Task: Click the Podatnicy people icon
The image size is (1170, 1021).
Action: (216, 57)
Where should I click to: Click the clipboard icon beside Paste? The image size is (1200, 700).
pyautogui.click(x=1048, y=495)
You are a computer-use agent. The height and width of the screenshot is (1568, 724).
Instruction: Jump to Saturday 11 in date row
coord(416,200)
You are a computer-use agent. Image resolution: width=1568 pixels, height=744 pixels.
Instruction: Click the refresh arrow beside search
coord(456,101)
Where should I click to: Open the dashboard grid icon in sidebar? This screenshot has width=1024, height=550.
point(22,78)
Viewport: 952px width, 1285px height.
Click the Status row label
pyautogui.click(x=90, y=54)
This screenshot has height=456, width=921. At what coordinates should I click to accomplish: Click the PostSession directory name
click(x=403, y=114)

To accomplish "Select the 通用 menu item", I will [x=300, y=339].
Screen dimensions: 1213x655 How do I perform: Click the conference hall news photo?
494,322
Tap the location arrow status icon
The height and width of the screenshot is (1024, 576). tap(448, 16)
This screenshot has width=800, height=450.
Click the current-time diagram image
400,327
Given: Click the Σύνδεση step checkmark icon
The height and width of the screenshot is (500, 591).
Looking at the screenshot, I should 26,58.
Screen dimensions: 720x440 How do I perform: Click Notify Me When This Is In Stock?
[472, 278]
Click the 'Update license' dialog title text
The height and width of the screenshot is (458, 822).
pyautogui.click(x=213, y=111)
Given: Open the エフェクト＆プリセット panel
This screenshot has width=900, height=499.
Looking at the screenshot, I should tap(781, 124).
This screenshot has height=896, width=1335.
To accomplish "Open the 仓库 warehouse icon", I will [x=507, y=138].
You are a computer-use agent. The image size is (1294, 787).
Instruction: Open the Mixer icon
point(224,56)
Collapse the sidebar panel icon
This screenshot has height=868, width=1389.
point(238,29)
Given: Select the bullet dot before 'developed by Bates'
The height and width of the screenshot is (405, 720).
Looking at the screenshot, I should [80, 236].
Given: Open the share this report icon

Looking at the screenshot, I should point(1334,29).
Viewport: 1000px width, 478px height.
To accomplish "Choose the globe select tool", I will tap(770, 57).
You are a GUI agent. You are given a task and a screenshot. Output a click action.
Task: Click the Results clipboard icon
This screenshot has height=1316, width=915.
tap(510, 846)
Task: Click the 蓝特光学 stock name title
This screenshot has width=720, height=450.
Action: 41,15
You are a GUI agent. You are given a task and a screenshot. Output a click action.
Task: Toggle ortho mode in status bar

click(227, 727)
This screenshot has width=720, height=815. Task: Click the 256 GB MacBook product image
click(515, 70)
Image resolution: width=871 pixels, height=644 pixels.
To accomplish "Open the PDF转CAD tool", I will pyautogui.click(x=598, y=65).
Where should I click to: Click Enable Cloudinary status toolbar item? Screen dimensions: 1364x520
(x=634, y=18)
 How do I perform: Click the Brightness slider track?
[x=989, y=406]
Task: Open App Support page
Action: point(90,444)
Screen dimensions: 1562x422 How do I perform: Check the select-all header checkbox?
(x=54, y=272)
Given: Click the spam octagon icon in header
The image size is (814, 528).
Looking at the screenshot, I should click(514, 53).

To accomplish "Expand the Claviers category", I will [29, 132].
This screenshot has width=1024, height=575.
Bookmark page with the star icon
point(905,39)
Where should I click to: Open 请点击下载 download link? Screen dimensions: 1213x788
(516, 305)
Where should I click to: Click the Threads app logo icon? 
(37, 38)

→ **WHAT NEEDS TO BE DONE**
Would you repeat each of the lines above exactly?

→ **RESPONSE TO THE TASK**
Task: Click the Podatnicy people icon
The image size is (1170, 1021).
Action: (216, 57)
Where should I click to: Click the clipboard icon beside Paste? The image size is (1200, 700).
pyautogui.click(x=1048, y=495)
You are a computer-use agent. The height and width of the screenshot is (1568, 724).
Instruction: Jump to Saturday 11 in date row
coord(416,200)
You are a computer-use agent. Image resolution: width=1568 pixels, height=744 pixels.
Instruction: Click the refresh arrow beside search
coord(456,101)
Where should I click to: Open the dashboard grid icon in sidebar? This screenshot has width=1024, height=550.
point(22,78)
Viewport: 952px width, 1285px height.
Click the Status row label
pyautogui.click(x=90, y=54)
This screenshot has height=456, width=921. At what coordinates should I click to accomplish: Click the PostSession directory name
click(x=403, y=114)

To accomplish "Select the 通用 menu item", I will [x=300, y=339].
Screen dimensions: 1213x655 How do I perform: Click the conference hall news photo?
494,322
Tap the location arrow status icon
The height and width of the screenshot is (1024, 576). tap(448, 16)
This screenshot has width=800, height=450.
Click the current-time diagram image
400,327
Given: Click the Σύνδεση step checkmark icon
The height and width of the screenshot is (500, 591).
Looking at the screenshot, I should 26,58.
Screen dimensions: 720x440 How do I perform: Click Notify Me When This Is In Stock?
[472, 278]
Click the 'Update license' dialog title text
The height and width of the screenshot is (458, 822).
pyautogui.click(x=213, y=111)
Given: Open the エフェクト＆プリセット panel
This screenshot has width=900, height=499.
Looking at the screenshot, I should tap(781, 124).
This screenshot has height=896, width=1335.
To accomplish "Open the 仓库 warehouse icon", I will [x=507, y=138].
You are a computer-use agent. The image size is (1294, 787).
Instruction: Open the Mixer icon
point(224,56)
Collapse the sidebar panel icon
This screenshot has height=868, width=1389.
point(238,29)
Given: Select the bullet dot before 'developed by Bates'
The height and width of the screenshot is (405, 720).
Looking at the screenshot, I should [80, 236].
Given: Open the share this report icon

Looking at the screenshot, I should point(1334,29).
Viewport: 1000px width, 478px height.
To accomplish "Choose the globe select tool", I will tap(770, 57).
You are a GUI agent. You are given a task and a screenshot. Output a click action.
Task: Click the Results clipboard icon
This screenshot has height=1316, width=915.
tap(510, 846)
Task: Click the 蓝特光学 stock name title
This screenshot has width=720, height=450.
Action: 41,15
You are a GUI agent. You are given a task and a screenshot. Output a click action.
Task: Toggle ortho mode in status bar

click(227, 727)
This screenshot has width=720, height=815. Task: Click the 256 GB MacBook product image
click(515, 70)
Image resolution: width=871 pixels, height=644 pixels.
To accomplish "Open the PDF转CAD tool", I will pyautogui.click(x=598, y=65).
Where should I click to: Click Enable Cloudinary status toolbar item? Screen dimensions: 1364x520
(x=634, y=18)
 How do I perform: Click the Brightness slider track?
[x=989, y=406]
Task: Open App Support page
Action: point(90,444)
Screen dimensions: 1562x422 How do I perform: Check the select-all header checkbox?
(x=54, y=272)
Given: Click the spam octagon icon in header
The image size is (814, 528).
Looking at the screenshot, I should click(514, 53).

To accomplish "Expand the Claviers category", I will [29, 132].
This screenshot has width=1024, height=575.
Bookmark page with the star icon
point(905,39)
Where should I click to: Open 请点击下载 download link? Screen dimensions: 1213x788
(516, 305)
Where should I click to: Click the Threads app logo icon? 
(37, 38)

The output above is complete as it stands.